Es comprensible la alarma generada por un virus que se ha expandido rápidamente, que es muy contagioso y ha producido ya miles de muertes. Son razonables algunas –no todas- de las medidas y precauciones que las autoridades sugieren o decretan…
Pero lo que resulta incomprensible es que los creyentes no reaccionemos, al menos con la misma rapidez y contundencia, ante otros virus infinitamente más graves y peligrosos: los que conducen al pecado y a la condenación eterna.
Las palabras de Jesús a este respecto son claras y rotundas: «No temáis a los que matan el cuerpo –¡tampoco a los virus!-, pero no pueden matar el alma; temed más bien a Aquel que puede llevar a la perdición alma y cuerpo» (Mt 10,28).
Desde el Antiguo Testamento los profetas han interpretado las calamidades como una llamada a la conversión, a volver a Dios (ver, por ejemplo, Am 4,6-12; Dt 4,29-31).
Jesús mismo confirmó esta interpretación, que aparece en toda la Biblia (p. ej. Ap 9,20-21): «Aquellos dieciocho sobre los que se desplomó la torre de Siloé matándolos, ¿pensáis que eran más culpables que los demás hombres que habitaban en Jerusalén? No, os lo aseguro; y si no os convertís, todos pereceréis del mismo modo» (Lc 13,1-5).

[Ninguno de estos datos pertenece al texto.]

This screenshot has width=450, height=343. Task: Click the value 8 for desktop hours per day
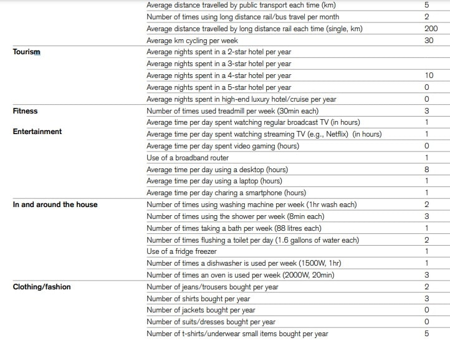click(426, 170)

La epidemia nos recuerda algo que todos deberíamos saber: que nuestra vida es caduca, que estamos de paso en este mundo, que «a la hora que menos penséis viene el Hijo del Hombre» (Lc 12,40). Nos hace ver lo frágil de nuestras falsas seguridades…
Por eso es ante todo una llamada a volver a Dios, a cambiar de vida, a reorientar nuestro camino hacia lo eterno, hacia lo definitivo, lo que no pasa, lo que no se deteriora ni corrompe (cf. Lc 12,33).
Al fin y al cabo, antes o después tenemos que morir. No debe preocuparnos el hecho de morir, sino nuestro destino eterno, es decir, si en el momento de nuestra muerte nos encontraremos en el camino de la salvación o en el camino de la condenación eterna.